* Page text
────────

What will happen to society, politics and daily life when non-conscious but highly intelligent algorithms know us better than we know ourselves?

So ends Yuval Noah Harari’s Homo Deus, his most challenging book to date. In fact, it was so challenging that a few chapters in I had to put it down. It laid there beside my bed for a good few months until I decided to give it another go. Thinking about how science and technology might look like in the future isn’t really my cup of tea you see. There seem to be more pressing issues in the world - global warming, Brexit, the war in Syria, the rise of Marine LePen to name but a few. Yet somehow these all pale in comparison to what might be coming. A very uncomfortable truth.

Perhaps truth is too strong a word; as Harari himself notes: all the scenarios he outlines in his book should be understood “as possibilities rather than prophecies. When we think about the future, our horizons are usually constrained by present-day ideologies and social systems.” Yet, simply looking at what is going on today is sufficient to make one wonder what is yet to come.

One such example, seemingly innocent enough, is the meteoric rise of GPS navigation systems. I remember asking a London black cab driver once, what he thought of GPS, and whether he thinks he might use it one day. He was pretty confident that he never would - and had good reasons to believe so seeing as he knew all of London’s streets better than he could spell his name. But what are black cab drivers’ many years of experience compared to ‘Waze’, an app that connects hundreds of thousands of other GPS systems to itself, updating it in real time about traffic flows and police cars? Today, every cab driver uses Waze because it’s just better, faster and more efficient. Consistently. You are about to turn right, but Waze says ‘turn left’. And when you start listening to Ways, you realise that it knows better than you. So you begin to always trust its advice.

 

This is just one of the myriad of ways in which algorithms, designed by tech geniuses in Silicon Valley and hackers all over the world, and fed by an unimaginable amount of data, will become our preferred way of making decisions. Forget an hour’s talk with your closest friend, or a quiet walk in the park to churn over your thoughts. Soon Google, Amazon Echo, Facebook and more yet to come, will all be able to tell you what, for you, is the best thing to do.

────────

* Task prompt
In the Homo Deus review, why does every cab driver now use Waze? Answer in one to three sentences. The listing after this point comes from a different source.

* Data excerpt
────────

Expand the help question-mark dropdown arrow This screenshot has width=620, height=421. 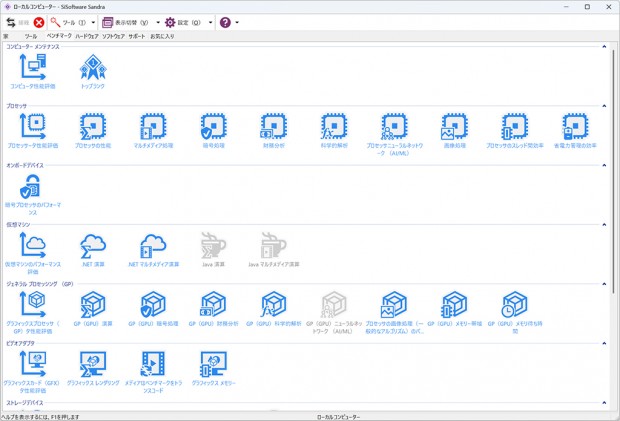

────────

* Expected answer
Waze is better, faster and more efficient than a driver's own knowledge, and consistently so. It links hundreds of thousands of other GPS systems and updates itself in real time on traffic flows and police cars.